Thank you for the suggestions. 

I'll check the coolant, someone else suggested that. If that's not it then i'll have to call the dealer. 

Car should be under warranty still, only has 30,000 miles. I just hate that they will only do warranty repair on weekdays. 

I'm in NY and its 13f and feels like -5. My mom who drives that car is not so happy lol.


----------



## koobiidoobii (Jan 30, 2007)

I have the same problem on my 02 Altima SE V6. Sometimes it will not heat, just cold air coming thru. After 2 weeks of driving with most cold air and by just the turning the temperature knob in the center, I finally got some heat. When it was too hot, I turn the knob from hot to the middle of the setting between blue and red. I now just got cold air and no matter what I did, I still got only cold Air. I called Nissan dealer and they said they need to bleed the coolant system because there is air bubble that is why I would get some hot and cold air. I know that is not right so I did some checking on the temperature control and traced it back. What I found out is that when I turn the knob on the temperature setting to cold or hot, the wire behind the dashboard that control the flow of the heat or cold air is broken. If you look under the dash just above the gas pedal, there is a white knob that is connected to the black wire that lead to the control knob. I can use my hand to just turn the knob and I will get cold or warm air as I wish. I just order that part, it costs about $8. Will try to install it myself....will keep you posted. Hope this help you guys out there.


----------



## KA24Tech (Feb 2, 2004)

Her car is still under warranty so whatever the case they should be able to fix the issue. If they don't because they bled air out of the system when it was an air door control problem then she can have it fixed correctly even if she has come out from the 3/36 warranty coverage. I am pretty sure they will try to fix it right the first time because warranty repairs affect the dealer's CSI (consumer satisfaction index) and negative returns are bad for business.

Troy


----------



## Jnetty99 (Oct 27, 2006)

Just to update on the issue. 

I went ahead and looked at the coolant when the car was cold. I open the radiator and the coolant liquid was all the way to the top. 

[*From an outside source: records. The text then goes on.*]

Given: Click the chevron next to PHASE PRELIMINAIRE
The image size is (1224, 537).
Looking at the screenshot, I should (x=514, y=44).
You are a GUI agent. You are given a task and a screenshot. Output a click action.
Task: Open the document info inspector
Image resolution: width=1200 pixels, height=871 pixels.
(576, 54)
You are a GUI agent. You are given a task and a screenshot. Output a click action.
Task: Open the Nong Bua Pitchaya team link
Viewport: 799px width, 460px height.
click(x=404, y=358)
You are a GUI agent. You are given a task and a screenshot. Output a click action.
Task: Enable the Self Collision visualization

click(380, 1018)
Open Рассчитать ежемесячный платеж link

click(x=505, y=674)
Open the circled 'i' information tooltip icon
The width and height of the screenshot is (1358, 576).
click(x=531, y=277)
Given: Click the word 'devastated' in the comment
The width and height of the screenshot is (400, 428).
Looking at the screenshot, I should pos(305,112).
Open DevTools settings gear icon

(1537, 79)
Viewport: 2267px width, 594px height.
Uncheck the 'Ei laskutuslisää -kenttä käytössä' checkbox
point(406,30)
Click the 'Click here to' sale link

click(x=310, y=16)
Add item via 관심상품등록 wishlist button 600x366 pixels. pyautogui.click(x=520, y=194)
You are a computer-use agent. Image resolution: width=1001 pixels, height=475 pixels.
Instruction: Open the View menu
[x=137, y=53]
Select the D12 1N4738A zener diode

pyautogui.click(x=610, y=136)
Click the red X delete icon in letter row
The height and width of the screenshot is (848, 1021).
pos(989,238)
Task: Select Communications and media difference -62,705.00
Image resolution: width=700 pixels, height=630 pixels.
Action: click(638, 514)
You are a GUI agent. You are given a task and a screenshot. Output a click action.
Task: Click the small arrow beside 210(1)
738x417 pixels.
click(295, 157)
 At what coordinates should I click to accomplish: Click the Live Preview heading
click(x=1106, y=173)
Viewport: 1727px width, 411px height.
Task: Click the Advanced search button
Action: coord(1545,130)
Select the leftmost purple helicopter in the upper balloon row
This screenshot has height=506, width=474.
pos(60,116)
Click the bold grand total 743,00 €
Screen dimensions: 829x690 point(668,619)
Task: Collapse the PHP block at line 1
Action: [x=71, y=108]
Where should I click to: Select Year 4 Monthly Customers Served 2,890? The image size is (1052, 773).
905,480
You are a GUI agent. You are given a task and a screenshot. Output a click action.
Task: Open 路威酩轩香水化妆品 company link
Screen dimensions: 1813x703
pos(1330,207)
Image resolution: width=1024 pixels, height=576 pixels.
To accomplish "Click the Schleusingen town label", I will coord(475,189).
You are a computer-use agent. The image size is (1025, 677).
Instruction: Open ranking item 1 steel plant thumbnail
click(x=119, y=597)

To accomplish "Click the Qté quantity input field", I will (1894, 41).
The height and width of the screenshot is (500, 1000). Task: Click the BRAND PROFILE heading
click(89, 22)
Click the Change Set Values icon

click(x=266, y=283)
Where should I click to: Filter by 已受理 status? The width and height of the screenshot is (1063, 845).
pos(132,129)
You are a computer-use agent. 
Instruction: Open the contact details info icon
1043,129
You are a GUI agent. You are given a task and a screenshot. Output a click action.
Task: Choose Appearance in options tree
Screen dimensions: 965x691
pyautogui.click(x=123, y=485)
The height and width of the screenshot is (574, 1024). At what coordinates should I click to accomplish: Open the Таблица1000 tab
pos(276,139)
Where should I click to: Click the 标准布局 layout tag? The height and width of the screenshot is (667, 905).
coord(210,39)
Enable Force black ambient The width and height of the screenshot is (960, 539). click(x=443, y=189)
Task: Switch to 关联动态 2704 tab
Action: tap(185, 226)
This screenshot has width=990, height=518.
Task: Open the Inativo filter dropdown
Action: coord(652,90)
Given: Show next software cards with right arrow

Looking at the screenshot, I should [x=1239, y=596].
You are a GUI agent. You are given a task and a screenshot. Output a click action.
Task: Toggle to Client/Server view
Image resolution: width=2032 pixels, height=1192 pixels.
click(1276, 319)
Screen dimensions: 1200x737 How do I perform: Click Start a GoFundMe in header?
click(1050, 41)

I looked at the reserve coolant container and it was almost empty. Way below the MIN line. I filled it up to just before MAX. 

I tested the car right away by just turning it on. I left it to warm up for about 15 minutes. Came back and the air coming out was not cold but it was not warm. While parked I gave the car gas and when i did that warm air started to come out. 

My mom has been driving it for about a week now and she states an improvement, but not a fix. She specially likes to put the air to the feet level. Before it was really hot, now its just mild. 

I better call the dealer soon. I just did oil change and the car is at 33,000 miles. The lease is up in June, that would be 36 months.


----------



## Jnetty99 (Oct 27, 2006)

More problems. 

The entire panel on the car has gone dark. The background lights started to blink and finally it went off. Guessing its a fuse problem... I don't know.


----------